In view of the fact that the authorities failed to formally invoke any legal basis justifying the detention of Çevik, the Working Group considered that his detention is arbitrary, falling within category I of the arbitrary detention categories referred to by the Working Group when considering cases submitted to it.

The Working Group has also noted that the Çevik’s legal counsel has not been able to contact his client frequently and in private and that the investigation against him is being carried out under certain limitations in terms of access to the file by his legal counsel.

The Working Group is also aware that Çevik only met four times with his lawyers during the nine months of his deprivation of liberty and that both he and the lawyer have had limited access to the case files to obtain samples from it, in accordance with the rules of procedure applicable in Turkey. The Working Group further notes with concern
that a lawyer hired by Çevik was accused of being a Gülen follower and disbarred.

The Working Group is not convinced that the restriction on the disclosure of information to Çevik in order to prepare his legal defence was proportionate, or that the non-disclosure of the file to the lawyer and Çevik protected the legitimate aim of national security.

In view of the foregoing, the Working Group is convinced that the right of Çevik to have effective legal representation, adequate time and facilities for the preparation of his defense and to communicate with counsel of his own choosing has not been respected by the Government of Turkey, in violation of article 14 (3) (b) of the Covenant and principle 17.1 of the Body of Principles for the Protection of All Persons under Any
Form of Detention or Imprisonment.

The Working Group further recalls that according to principle 9 of the United Nations Basic Principles and Guidelines on Remedies and Procedures on the Right of Anyone Deprived of their Liberty to Bring Proceedings Before a Court, legal counsel shall be able to carry out their functions effectively and independently, free from fear of reprisal, interference, intimidation, hindrance or harassment. The Working Group will refer the present case to the Special Rapporteur on the independence of judges and lawyers for further consideration.

The Working Group notes that Çevik reportedly appealed to the Constitutional Court in September 2016 and that the Court has not yet ruled on the case.

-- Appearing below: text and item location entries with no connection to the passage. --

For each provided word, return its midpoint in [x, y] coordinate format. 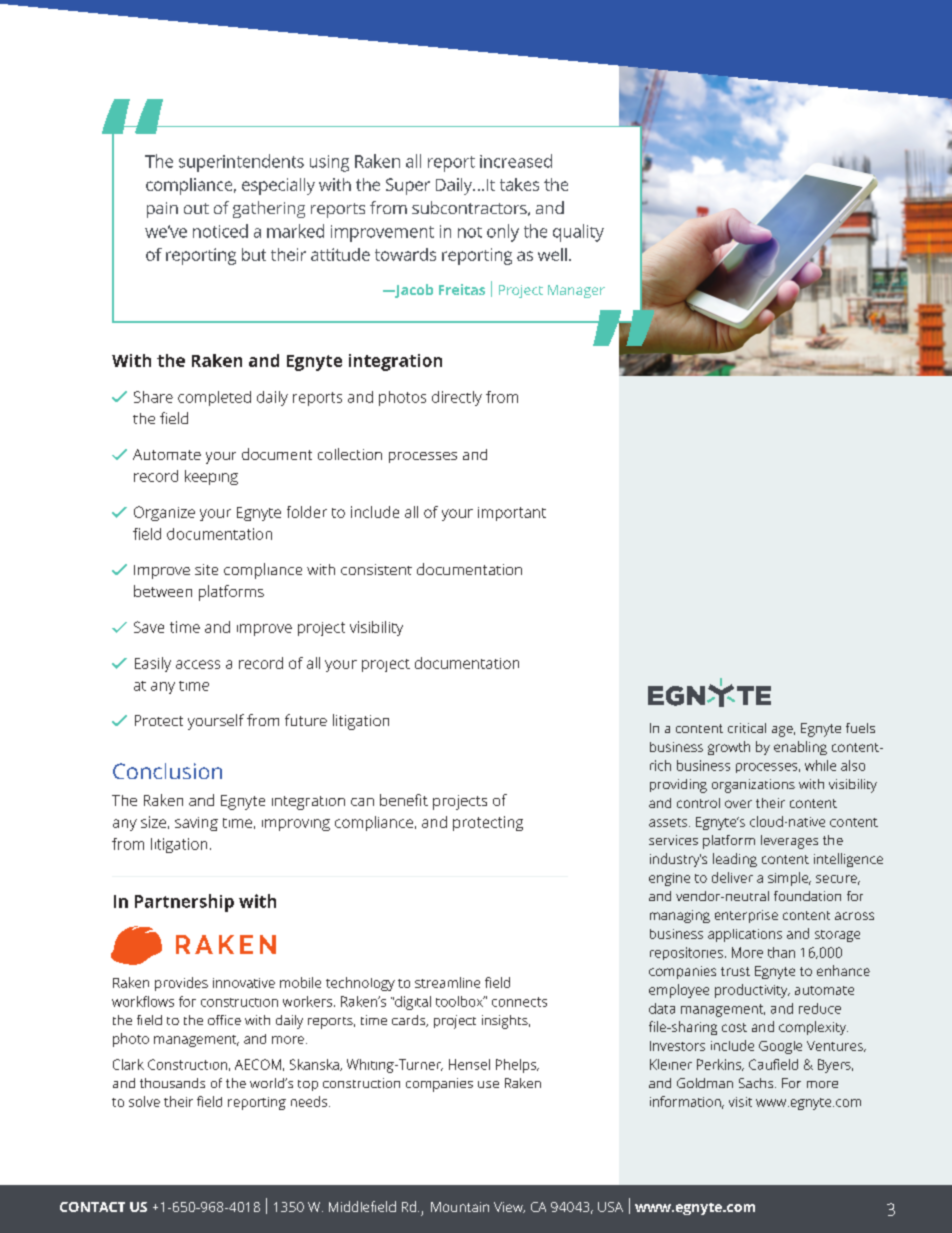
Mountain [460, 1207]
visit [740, 1102]
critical [747, 728]
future [306, 720]
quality [578, 233]
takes [519, 184]
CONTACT [92, 1207]
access [198, 664]
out [196, 208]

The Working Group considers that such a delay in addressing the matter by the State violates the relevant rules of international law, in particular the right to bring proceedings before a court without delay to challenge the lawfulness of the deprivation of liberty (article 9 (4) of the Covenant). In addition, the Working Group would like to recall that no substantial waiting period, de jure or de facto, shall exist before a detainee can bring a first challenge to the arbitrariness and lawfulness of the detention.

Furthermore, the Working Group wishes to recall that the right to challenge the lawfulness of detention before a court is a self-standing human right, which is essential to preserve legality in a democratic society. That right, which constitutes a peremptory norm of international law, applies to all forms of deprivation of liberty, to all situations of deprivation of liberty, including not only to detention for purposes of criminal proceedings but also to situations of detention under administrative and other fields of law, including military detention, security detention and detention under counter-terrorism measures.

The Working Group wishes to reiterate the position of the Commissioner for Human Rights on the “urgency of reverting to ordinary procedures and safeguards, by ending the state of emergency as soon as possible. Until then, the authorities should start rolling back the deviations from such procedures and safeguards as quickly as possible, through a nuanced, sector-by-sector and case-by-case approach.”

The Working Group consequently finds that the non-observance of the international norms relating to the right to a fair trial, established in the Universal Declaration of Human Rights and in the relevant international instruments ratified by Turkey, is of such gravity as to give the deprivation of liberty of Çevik an arbitrary character and falls within category III of the arbitrary detention categories referred to by the Working Group when considering cases submitted to it.